By M.GIERCZAK and P. BUDZEWSKI (Predictive Solutions)
OVER THE YEARS, IBM SPSS MODELER® (FORMERLY CLEMENTINE) EARNED THE REPUTATION OF BEING THE MODEL OPEN ENVIRONMENT ACROSS DATA MINING PLATFORMS.
Its creators were conscious of two things: that they should not create a software program in a vacuum for its own sake, and that future needs and trends could not be precisely defined. This need for openness was a key driver in the early development of the Clementine data mining platform resulting in notable features such as:
- The automatic generation of SQL code by the Clementine application (as opposed to SQL that was hard-coded by the analyst), allowing for fast communication with databases.
- The CEMI interface which opened up the possibility to use additional data mining algorithms, e.g. libraries written in C, developed by third parties.
- The Solution Publisher technology which provided a scoring mechanism that worked independently of the Clementine application environment.
Today, we have tried to reflect this same level of openness in PS CLEMENTINE PRO, a solution built on IBM SPSS Modeler, with a particular focus on integration with R and Python. In this post, we will focus on Python and describe the benefits derived from using it. Whilst Python co-exists with the earlier script language version (the so-called legacy script, or “LS” for short), it has a significantly broader set of capabilities for interaction with the IT environment.
During PS CLEMENTINE PRO program installation a dedicated modeler.api library is installed. This library allows us to control objects in streams and supernodes as well as create scripts managing multiple streams (session scripts). Whilst this can be achieved using LS, Python can do more. Let’s look at the first example to see some differences.
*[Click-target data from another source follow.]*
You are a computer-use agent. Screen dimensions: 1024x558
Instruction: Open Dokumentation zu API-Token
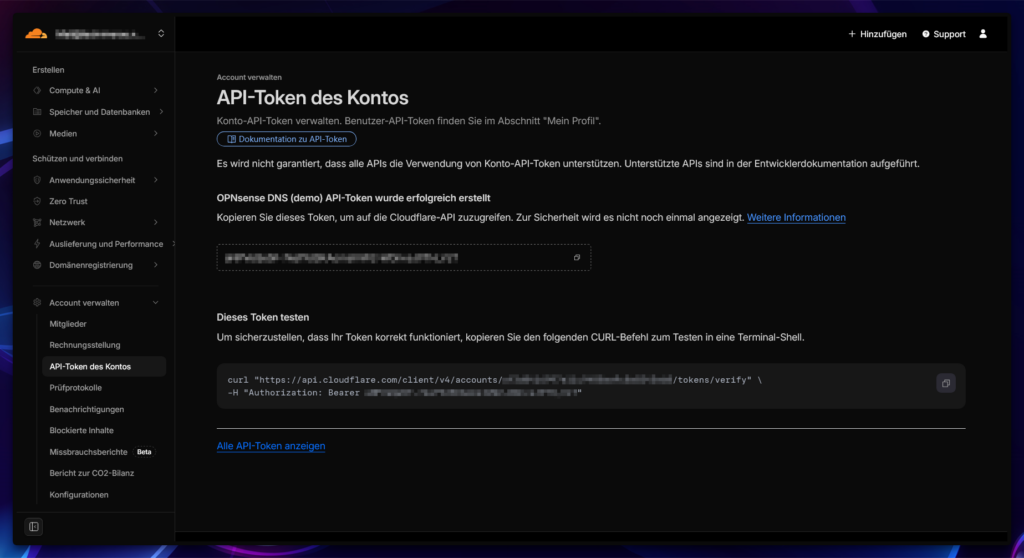[x=286, y=139]
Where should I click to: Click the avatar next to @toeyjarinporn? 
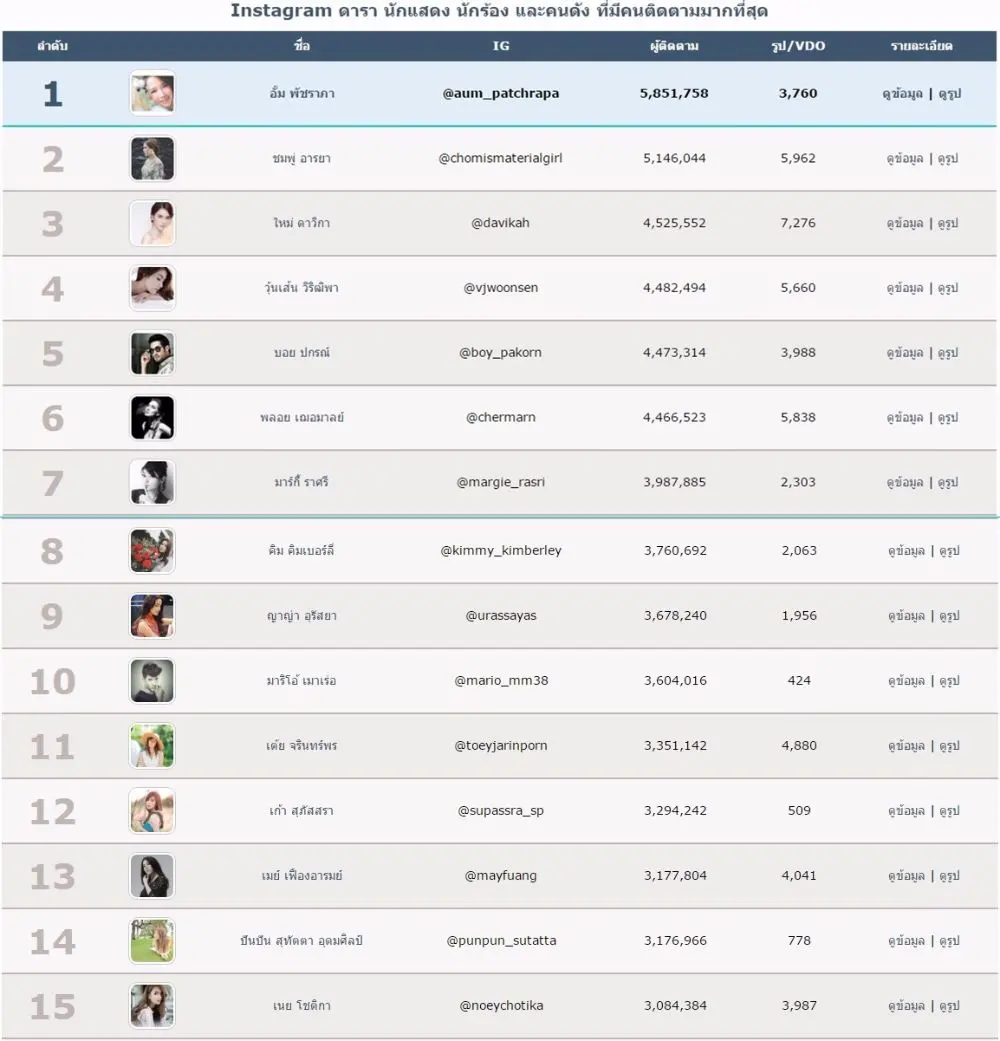tap(152, 746)
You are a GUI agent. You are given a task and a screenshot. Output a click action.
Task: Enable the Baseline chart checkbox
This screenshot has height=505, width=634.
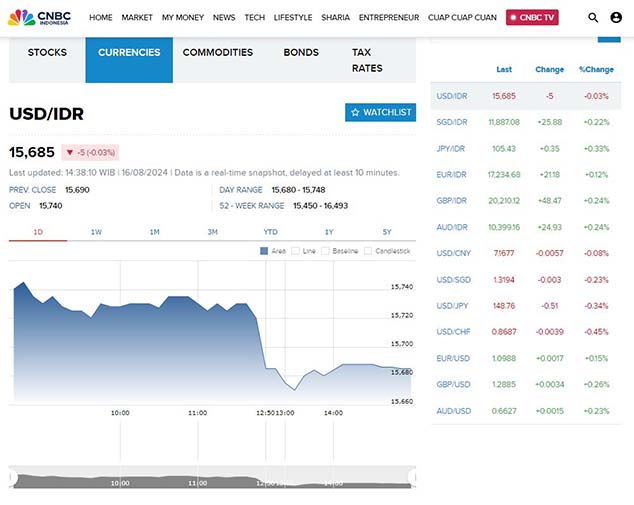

PYTHON AS A SCRIPT LANGUAGE
One of features of Python is the possibility to use numerous libraries. For example, the os library provides access to files and folders on the computer’s hard disk. Thus, from the PS CLEMENTINE PRO level we can not only define access paths to files (also achieved using LS), but also create folders, collect file information, remove files or change their names. The datetime library is a useful tool for automatically saving reports, in our case reports from each day will be included in separate, automatically created folders. Below is a sample of the code used to create a subfolder with the name being today’s date (lines 1-9).Figure 1. Folder creating script with the use of the os module
ACCELERATING YOU WORK
Python also allows the creation of your own functions, which can greatly simplify your work. This is very useful for handling complicated operations, loops or conditional instructions, and will not only shorten the working time, but will also shorten the code itself, improving its readability and reducing errors.
Figure 2. Python sample customized function
NEW ALGORITHMS
Python in PS CLEMENTINE PRO is used not only in stream scripts, but also by some nodes. We can find them on the node palette in the Python tab.
Figure 3. Python tab on the node palette
EXTENSIONS
For more advanced users, PS CLEMENTINE PRO offers exceptional functionalities included in extension nodes. These are the nodes inside which it is possible to enter code in the R language or in PySpark framework, namely Python API, to Spark – a programming environment for distributed calculations.
Figure 4. Extension nodes
These nodes correspond to the types of PS CLEMENTINE PRO nodes, therefore, here we have data import, record and variable processing, data modeling and export nodes. With them, we can e.g.:
- download data from a url address (and other sources handled by Python),
- load any number of files at once and flexibly combine them inside the same node,
- create variables in a new way – utilizing PySpark functions
- edit previous variables with the use of Python functions,
- create and assess models unavailable in basic Modeler nodes,
- create our own versions of Python algorithm interfaces with any options we recognize as important,
- generate results in the text and visual form,
- format and export data e.g. to the JSON file format
NOTE: The use of these functions requires at least basic knowledge about PySpark.
Figure 5. Sample code in PySpark framework
Figure 6. Result from the Table node, containing the calculated Levenstein distance
Extension nodes allow use of different Python libraries. Therefore, nothing prevents us from using in our stream NumPy, pandas, Matplotlib, Seaborn or Scikit-learn. This gives us a very broad set of possibilities both in the context of data modeling as well as processing.
Using the Transformation Extension node it is also possible to use complex regular expressions using the re module. These in turn may support text mining studies, a broad topic which warrants a separate discussion.